New Glory pushes the envelope with Infinite Void stout
I pull up to New Glory Craft Brewery on a balmy Friday afternoon. Hidden away in an industrial park off Power Inn Road, New Glory is on every beer geek’s short list of best breweries in town. There’s a line that stretches from the door of the tasting room to the curb before they unlock the door at 2 p.m.
By the time I find a place to park on the street, the early birds are already walking out with armfuls of canned beer, including New Glory’s latest gem, an unfiltered India pale ale. I’m here for an imperial stout that has all the beer geeks buzzing, in part because of its complex flavors, intense drinking experience and an alcohol by volume that clocks in at an eye-popping 15.2 percent.
This stout, dubbed Infinite Void and packaged in 16-ounce cans, sells for $36 a four-pack, making it one of the most expensive beers in town. Yet, by the time you read this, those cans will likely be sold out (though the beer is still available on tap at the brewery).
New Glory’s Cory Meyer has proved to be one of the most exciting brewers in the region. Infinite Void might be his most daring effort to date.
“Ever since I started here, we have tried to push out more and more diverse styles. A big stout was something I used to always enjoy brewing at home before I became a professional,” said Meyer. “It was something I proposed early on and it got the green light, but it kept getting pushed back and back because this type of beer requires a lot of time in the tank, a lot of ingredients, investment and so forth. We finally made it happen for Beer Week, and I’m really excited we were able to pull it off.”
When Meyer approached the brewery’s owner, Julien Lux, and told him what he wanted to do with this stout, Lux took a deep breath.
“It took me a minute to think about it. But ultimately, we had to try it,” Lux told me. “There’s no other way to see if we could do it. It’s been on the board for nine months.”
Meyer had to get all of the logistics and math worked out before he started brewing. This was going to be one high-maintenance, high-risk, high-cost beer to brew.
“Our normal brew house has a capacity of 15 barrels, which is roughly 500 gallons. For a normal batch, we will do one mash with one set of grains and then produce that volume of beer. With this beer, we actually did two mashes and condensed it all the way down to a 15-barrel volume.

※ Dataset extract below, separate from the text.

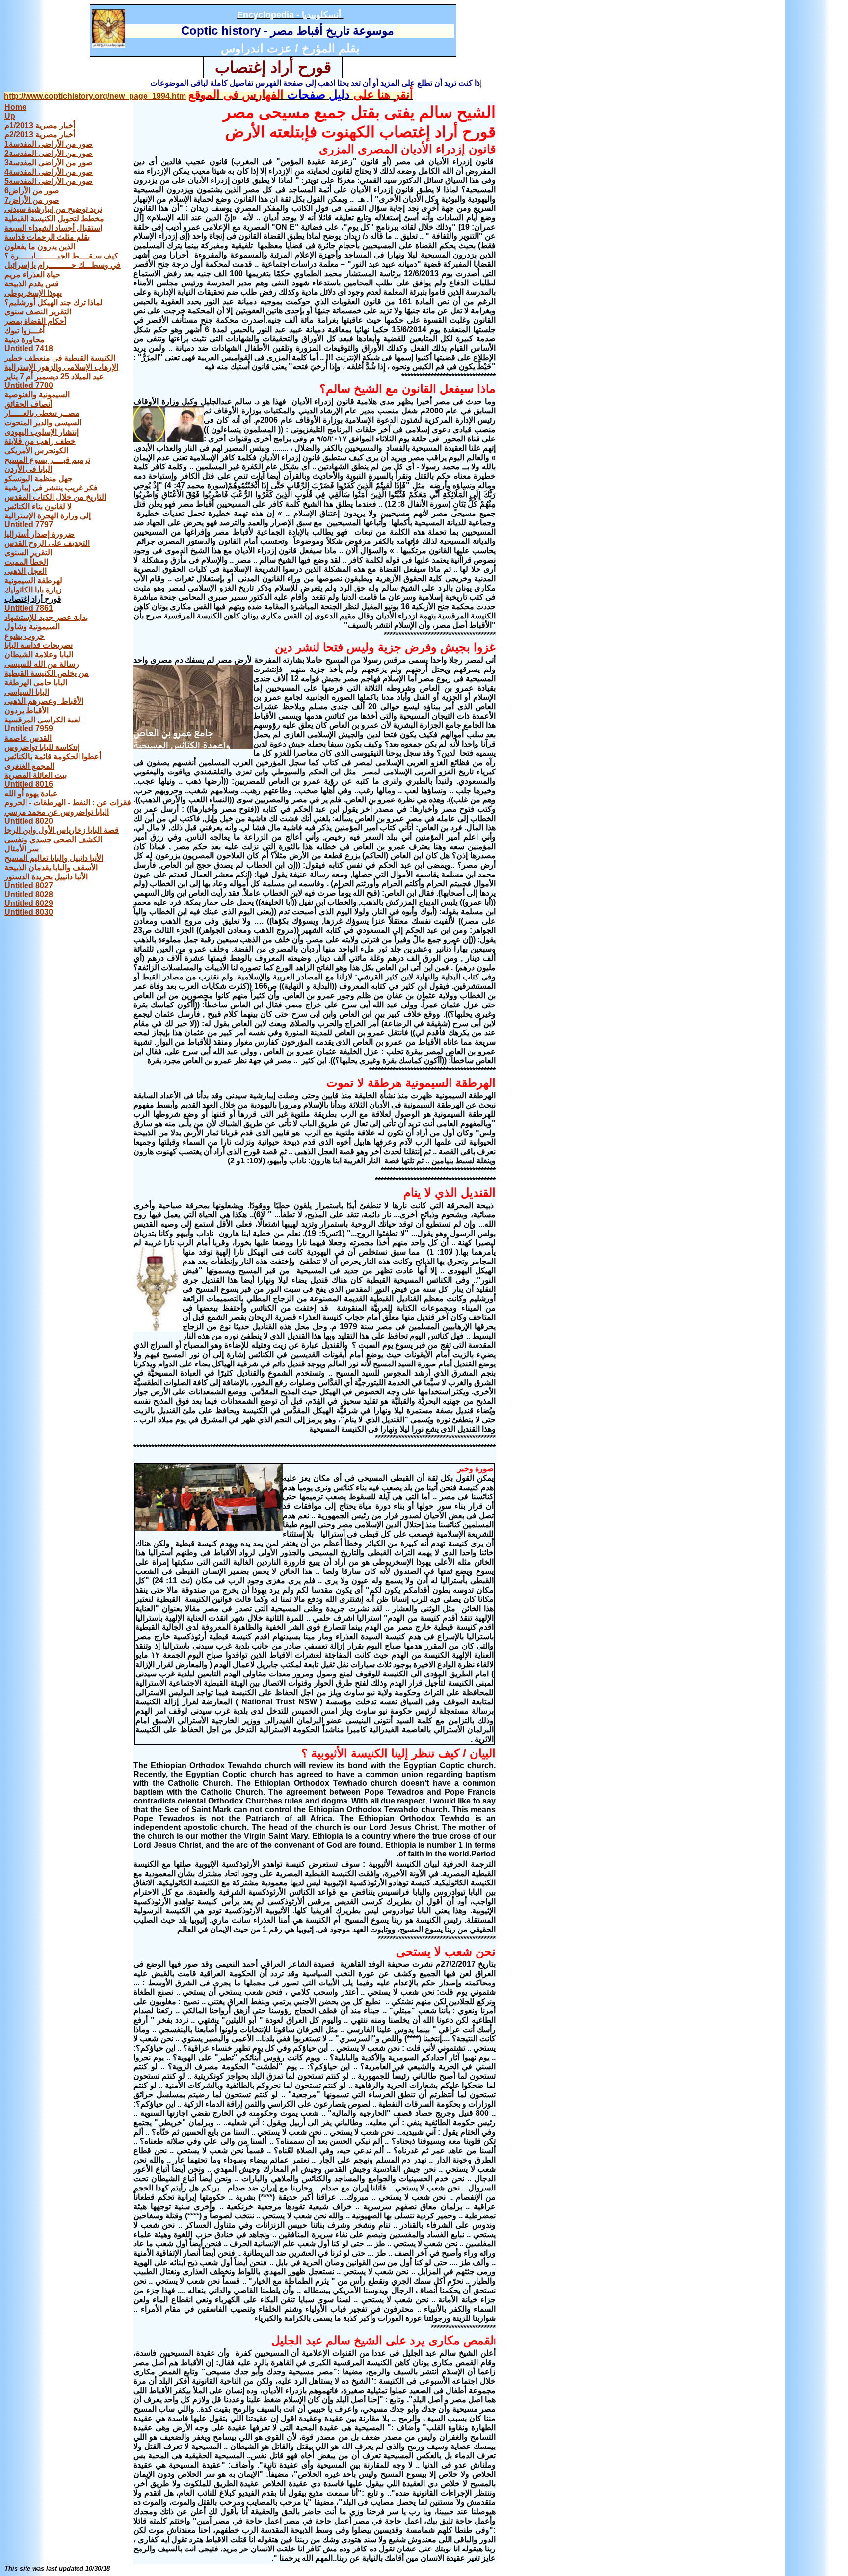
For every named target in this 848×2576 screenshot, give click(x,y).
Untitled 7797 (28, 524)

It’s essentially twice as much grain as a normal batch. To produce a beer like this, you have to start with a really high concentration of sugars,” Meyer said. “It’s a long process. This beer required almost constant attention. Every day I was checking in on it, monitoring how active it was and making adjustments.”
In modern craft beer, the best-selling style is the IPA. People want big hops – lots of citrusy/fruity aromas and flavors and, until the Northeast style took Sacramento by storm, a wallop of bitterness on the finish. Brewing a stout is a challenge, in part because it caters to a much smaller audience.

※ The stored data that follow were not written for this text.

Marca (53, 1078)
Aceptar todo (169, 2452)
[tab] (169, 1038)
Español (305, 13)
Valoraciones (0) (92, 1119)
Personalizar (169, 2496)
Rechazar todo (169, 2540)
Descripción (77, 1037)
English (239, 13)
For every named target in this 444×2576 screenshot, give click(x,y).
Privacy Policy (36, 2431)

But Meyer has pulled it off. Infinite Void is both intense and refined, with a toasty malt flavor, notes resembling marshmallow from the addition of meadowfoam honey, chocolate and the kind of sweetness that doesn’t overwhelm the palate. The alcohol is so skillfully masked that one might be tempted to take a big gulp or two. But don’t.
Share it. Sip it. Let it warm up in the glass and see it evolve over time. This is a beer for folks with time to appreciate the nuance and richness of one very big stout.
“I see the Sacramento beer scene as really up and coming,” Meyer said. “Collectively, we are continuing to try to raise the bar to produce better and better beer, and we build off of each other to do that.”